Pierwszym, obowiązkowym punktem makijażu jest krem nawilżający. Zamiast podkładu, wybieram krem CC Chanel z filtrem, który oprócz korekty koloru skóry chroni przed promieniami UVA i UVB. Uwielbiam efekt cery pełnej blasku, kosmetyk sprawia, że skóra jest świeża i naturalna. Krem w połączeniu z pudrem utrzymuje się na twarzy bez poprawek cały dzień (mam skórę mieszaną - z żadnym innym produktem nie miałam podobnych doświadczeń). Delikatne krycie i zmniejszenie widoczności porów to kolejne zalety kremu Chanel. To zdecydowanie kosmetyk wszech czasów! Wiosną i latem nie stosuję korekcji koloru skóry, zamiast kremu CC używam kremu Kiehl's z SPF 50. Krem jest delikatny i beztłuszczowy, pomaga zabezpieczyć skórę przed przedwczesnym pojawieniem się zmarszczek, ciemnych plam i przebarwień. Ultralekka formuła sprawia, że krem szybko się wchłania i pozostawia na skórze matowe wykończenie.


COLOUR

I have emphasize the cheekbones with the same pink blush for years. I love Chanel Joues Contraste, so I would recommend it with a clear conscience. I have small eyes with drooping eyelids, so the strongest element of my makeup are the eyebrows. For several months I use PUPA gel, but the search for the perfect cosmetic product is not over yet. I test the Bobbi Brown eye shadows pallette, which contains a set of 4 shadows and lipstick in a dark color. I finish my eye make up with Giorgio Armani Eyes To Kill black mascara. I love lipsticks, pencils and glosses, but almost everyday I have used Inglot lip pencil.

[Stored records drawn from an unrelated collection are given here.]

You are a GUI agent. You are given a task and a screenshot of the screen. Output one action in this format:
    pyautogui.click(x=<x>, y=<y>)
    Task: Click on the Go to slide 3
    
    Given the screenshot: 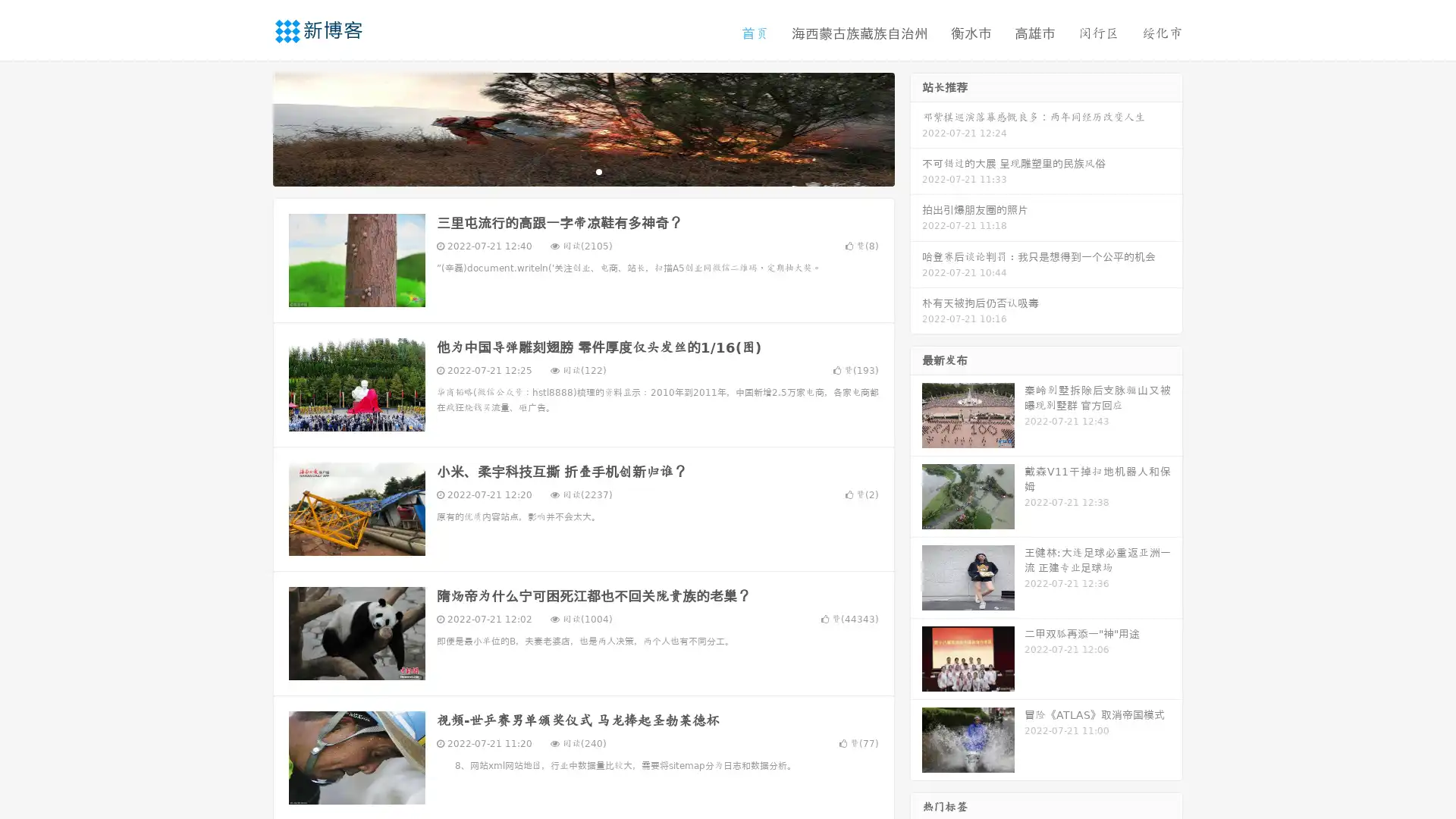 What is the action you would take?
    pyautogui.click(x=598, y=171)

Kości policzkowe podkreślam od lat tym samym różem Chanel Joues Contraste. Uwielbiam go za piękne stapianie się ze skórą, trwałość i wydajność. Polecam z czystym sumieniem. Mam małe oczy z opadającymi powiekami, więc najmocniejszym elementem makijażu są brwi. Od kilku miesięcy używam żelu do brwi marki PUPA, ale poszukiwania idealnego kosmetyku jeszcze się nie zakończyły. Górne powieki podkreślam cieniami w naturalnym kolorze z mocniejszym akcentem na powiekę dolną. Obecnie testuję najnowszą paletkę cieni Bobbi Brown Party to Go, która zawiera komplet 4 cieni i pomadkę w ciemnym kolorze w wersji mini. Makijaż oka wykańczam czarnym tuszem. Od dłuższego czasu używam Giorgio Armani Eyes To Kill, który spełnia moje oczekiwania w 100%. Uwielbiam pomadki, kredki i błyszczyki. Na co dzień, niezmiennie od kilku lat, używam kredki Inglota w kolorze 74.

6 comments

  1. Czekałam na taki post! O kremie CC czytałam już wiele pozytywnych opinii, a Twoja ostatecznie przekonała mnie do kupna! :) Tylko ta cena...

    ReplyDelete
    Replies
    1. Cena jest najsłabszą stroną tego produktu i właśnie odkryłam, że od nowego roku jeszcze wzrosła :(

      Delete
  2. Ciekawy i merytoryczny post. Ja chciałam podpytać o krem z filtrem. Naprawdę warty kupna?

    ReplyDelete
    Replies
    1. Tak! To jeden z lepszych kremów z filtrem do twarzy jakie miałam okazję używać. Szybko się wchłania i ma świetna konsystencję, a cena jest odpowiednia w stosunku do jakości.

      Delete
  3. Beautiful picks!

    http://a-woman-of-a-certain-age.com/

    ReplyDelete
  4. Great post! Thanks for sharing.